WHAT IS ASKED:
1) Using the floodplain evapotranspiration text, answer each question on its own line:
(a) Which two tree species are named as the sources of evapotranspiration studied?
(b) In what month and year did the project begin?
(c) From what year onward does the model predict monthly evapotranspiration outputs?
2) Reproduce the floodplain evapotranspiration text word for word, everything from "This project aimed" down to "this research project.".

SUPPLIED PASSAGE:
Floodplain Woody Vegetation Evapotranspiration project

This project aimed to improve the understanding of water and salt movement in lower River Murray floodplains from River Red Gum and Black Box tree ET. This presentation provides an opportunity for salinity managers, environmental water managers, and river managers to be presented with the outcomes emerging from this research project.

Background

In May 2019, under the CSIRO-MDBA (Murray-Darling Basin Authority) Partnership Agreement, a project to quantify total water losses or evapotranspiration (ET) from key floodplain vegetation located over saline groundwater within the Murray-Darling Basin (MDB) began. Lack of woody vegetation ET data has been identified as a significant knowledge gap in the ability to understand and model salt mobilisation in the lower Murray. Numerical models inform management decisions by simulating the movement of water and salt within the floodplain and river channel environment. The aim of this study, therefore, was to provide robust field data of woody vegetation ET, to improve river and saline floodplain management as well as improve the accuracy of ET data used in numerical models. The field data has been used to further develop a model to predict quantified spatial monthly timeseries ET outputs from 2000 onwards, for floodplain trees across the MDB.

LISTING:

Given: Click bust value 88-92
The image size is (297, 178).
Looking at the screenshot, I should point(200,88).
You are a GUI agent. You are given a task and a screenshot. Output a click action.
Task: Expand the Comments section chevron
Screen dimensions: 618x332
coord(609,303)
==
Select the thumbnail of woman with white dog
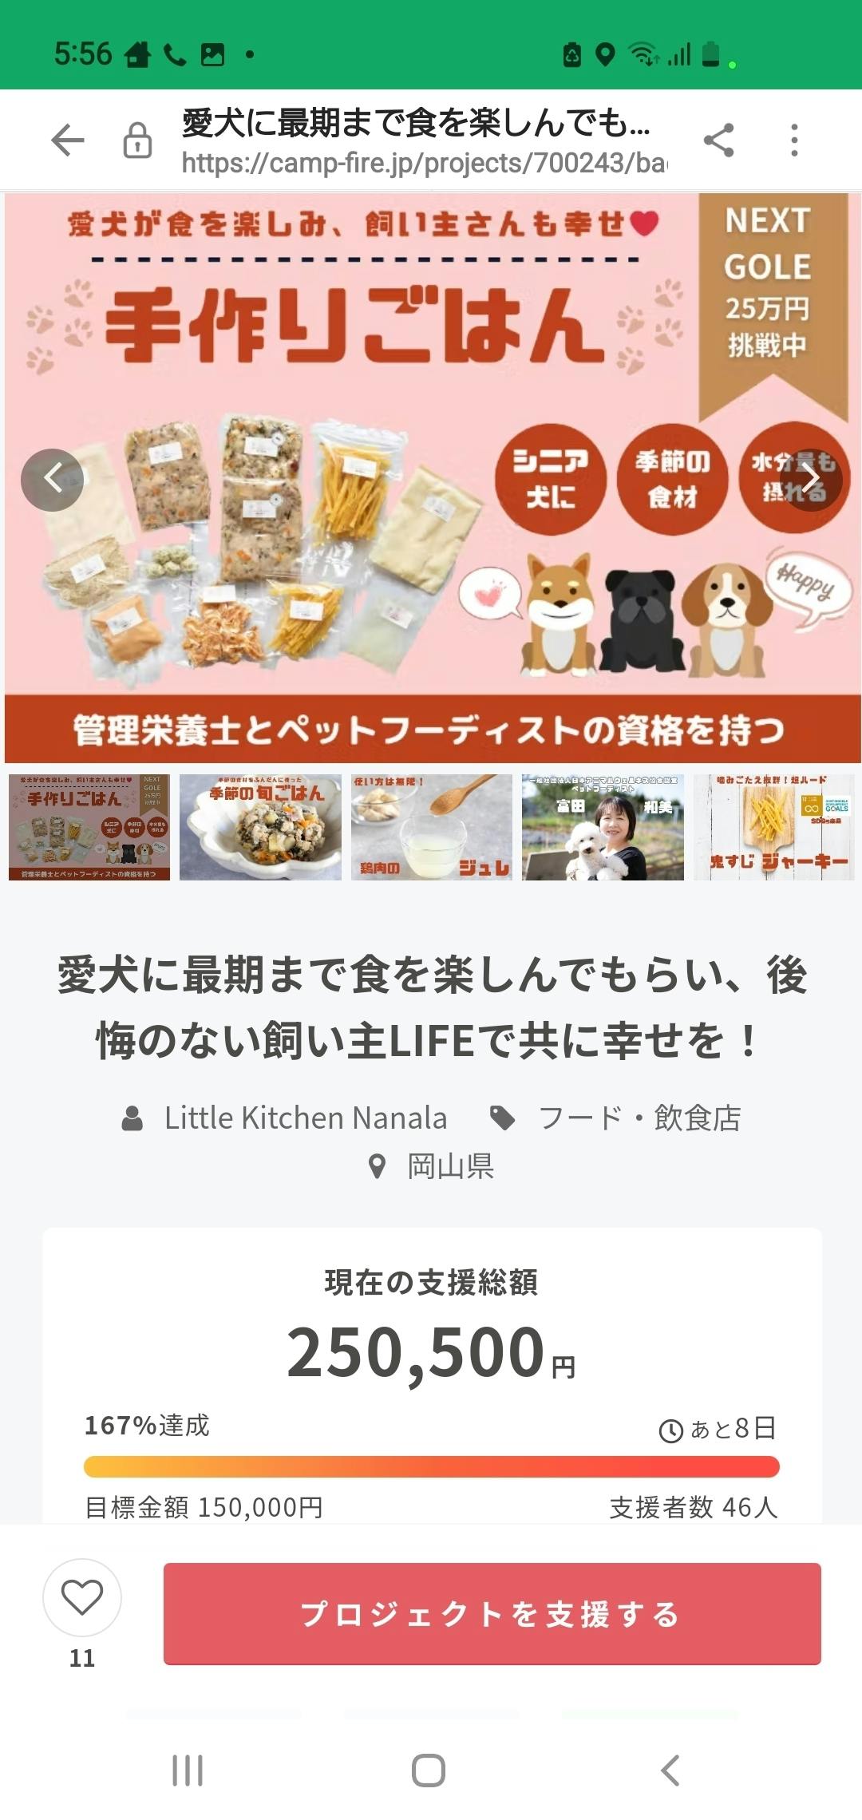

THE ANSWERS:
1)
(a) River Red Gum and Black Box
(b) May 2019
(c) 2000

2)
This project aimed to improve the understanding of water and salt movement in lower River Murray floodplains from River Red Gum and Black Box tree ET. This presentation provides an opportunity for salinity managers, environmental water managers, and river managers to be presented with the outcomes emerging from this research project.